Verzeichnung der Kirchenakten
Alles raus aus den Kartons

Walstedde -

Seit beinahe anderthalb Jahren ist ein ehrenamtliches Quartett damit befasst, alle Akten im Besitz der Kirchengemeinde St. Regina zu sichten, zu sortieren und zu verzeichnen. Das Ergebnis soll der künftigen Forschung dienen.

Freitag, 10.08.2018, 06:00 Uhr

Seit 2016 sind Helmut Winterscheid (v.re.), Waltraud Havers, Liane und Kurt Schmitz (li.) mit dem Sichten, Sortieren, Verzeichnen und Entsorgen der alten Akten beschäftigt. Pastor Jörg Schlummer (2.v.li.) ist dem Team dankbar für diese ehrenamtliche Arbeit.
Seit 2016 sind Helmut Winterscheid (v.re.), Waltraud Havers, Liane und Kurt Schmitz (li.) mit dem Sichten, Sortieren, Verzeichnen und Entsorgen der alten Akten beschäftigt. Pastor Jörg Schlummer (2.v.li.) ist dem Team dankbar für diese ehrenamtliche Arbeit. Foto: Nicole Evering

Derzeit kann es manchmal ganz schön warm werden im Dachgeschoss des Pfarrheims St. Lambertus. Nicht nur wegen der Sommerhitze, sondern auch, weil dort die Köpfe rauchen. Denn eine kleine Gruppe Ehrenamtlicher ist damit beschäftigt, alle alten Akten im Bestand der Kirchengemeinde St. Regina zu sichten, zu sortieren – und dann gegebenenfalls digital zu verzeichnen oder zu entsorgen.
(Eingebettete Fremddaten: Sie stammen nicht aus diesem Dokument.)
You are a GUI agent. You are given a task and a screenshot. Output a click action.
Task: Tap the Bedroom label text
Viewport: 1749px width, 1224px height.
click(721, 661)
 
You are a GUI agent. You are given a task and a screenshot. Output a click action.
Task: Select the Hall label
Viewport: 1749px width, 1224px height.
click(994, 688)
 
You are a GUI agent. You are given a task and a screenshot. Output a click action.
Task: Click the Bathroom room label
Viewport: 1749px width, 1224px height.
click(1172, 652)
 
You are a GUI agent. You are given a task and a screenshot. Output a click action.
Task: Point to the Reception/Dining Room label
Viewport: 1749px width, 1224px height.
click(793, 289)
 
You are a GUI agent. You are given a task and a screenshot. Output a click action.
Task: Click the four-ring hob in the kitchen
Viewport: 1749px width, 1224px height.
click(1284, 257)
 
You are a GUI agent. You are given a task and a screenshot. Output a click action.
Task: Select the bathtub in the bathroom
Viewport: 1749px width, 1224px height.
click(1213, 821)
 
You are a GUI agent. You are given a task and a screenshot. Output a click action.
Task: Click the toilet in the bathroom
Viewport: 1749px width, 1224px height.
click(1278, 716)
Eine aufwändige Arbeit, die bereits seit gut anderthalb Jahren andauert. Und immer noch haben Liane und Kurt Schmitz, Waltraud Havers sowie Helmut Winterscheid viele, viele Kartons mit alten Schriftstücken vor sich – darunter sind Rechnungen, Grundrisse kirchlicher Gebäude, Bekanntgaben aus Messen oder auch Einkommensnachweise eines Vikars. Also Informationen, die das gesamte Leben innerhalb der ehemals eigenständigen Kirchengemeinden St. Regina, St. Pankratius und St. Lambertus widerspiegeln. „Eine Goldgrube“, sagt Helmut Winterscheid mit einem Lächeln.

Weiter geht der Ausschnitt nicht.